If you have ever moved into an old house, not one just 10 or 20 years old, but like a 100 years old, you might have found stuff in the house, which was left by former owners. The oldest house we ever moved into was from 1850. It was on a farm in Norway. Besides of finding lots of old documents on the loft, we also found old tools, chests and boxes on that property. Some of these old objects we still have today.
Looking over other boxes I came across old books. Books which were leather-bound, or at least what looked like leather. Opening up one of them I realized it was an Enzyclopedia, Richards Enzyclopedia, last printing of 1947.
Nothing a French Canadian wants to know
I remember that people had Enzyclopedia volumes before there was the Internet, before there was Wikipedia and long before Google ruled the virtual world.
Opening volume 7 the first I see is the image of an old Indian Chief. Headline: The American Indian. No name given! From the list of Contents I see:
The History of North America
The History of Canada
The History of Newfoundland a.s.o. a.s.o.
As a student I was only mediocre interested in history. That has changed and I could really dive head-first in this old book. I know, I know…I could find the same stuff on the Internet today. But it is much more fun to leaf through an old book. The pages have that old smell, originating from years of standing on a shelf in a living room and it kinds of underlines the fact that I read about history. One might say the smell has adjusted to the contents of the book.
But it is not only what I can read in this book, which i find so intriguing, it is also all these old photographs. And then, of course there is the choice of topics, like this one:
Can we save our crop lands?
The article is about strong environmental issues like the blowing away of fertile soil in dust storms. While I start reading the article I remember that America’s great depression was under the years of the dust bowl, or "’the dirty thirties” as they were called.

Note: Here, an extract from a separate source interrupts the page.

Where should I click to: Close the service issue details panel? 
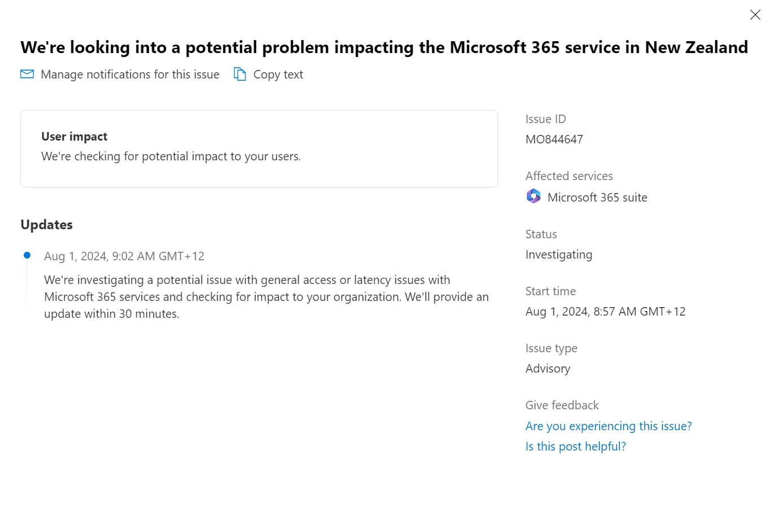pos(755,15)
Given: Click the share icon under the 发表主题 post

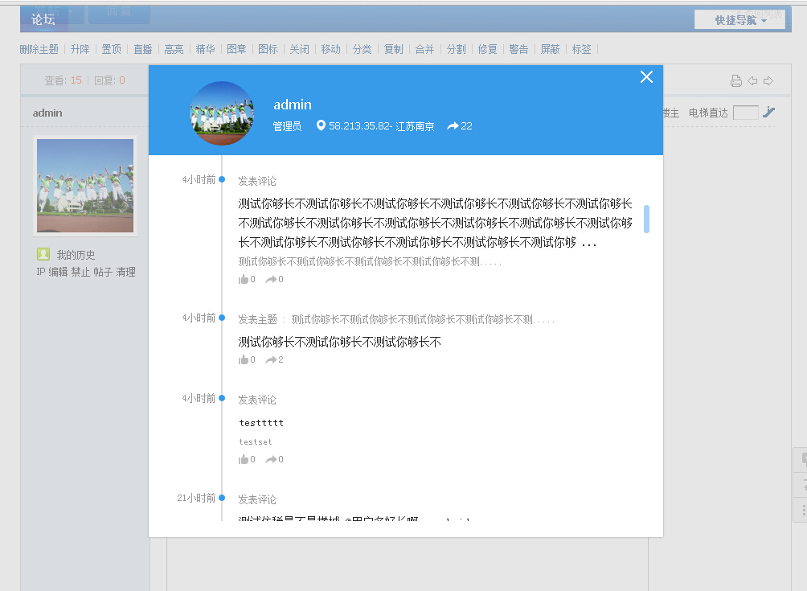Looking at the screenshot, I should [x=271, y=359].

”Come with us to the great plains that sweep eastward from the Rockies to eastern Colorado, western Kansas, western Oklahoma or parts of Wyoming. We shall be in the famous American Dust Bowl, where land that once was green with grass and dotted with herds of cattle is now fast turning to desert”.
On the opposite page the article goes on with the vast clear cuts in forests leaving the land and slopes open to erosion.
Nature Always Takes Her Time
Now if you will read what we have said elsewhere in these books as to how the soil is made and what it consists of, you will understand why, once this precious stuff is gone, it is gone forever – or at least “forever'” as we reckon human time. Under natural conditions five hundred years are necessary to make only an inch of soil.
A strong reminder for sure to take care of nature and our agricultural fields.
I am full of anticipation for reading on through this old book (I have several volumes) and I think there might be more stuff to blog about in the days to come.
So stay tuned and THANKS for joining the little history session.
PS: Tomorrow is May 17, the National Celebration Day of Norway. Gotta hang out the flag!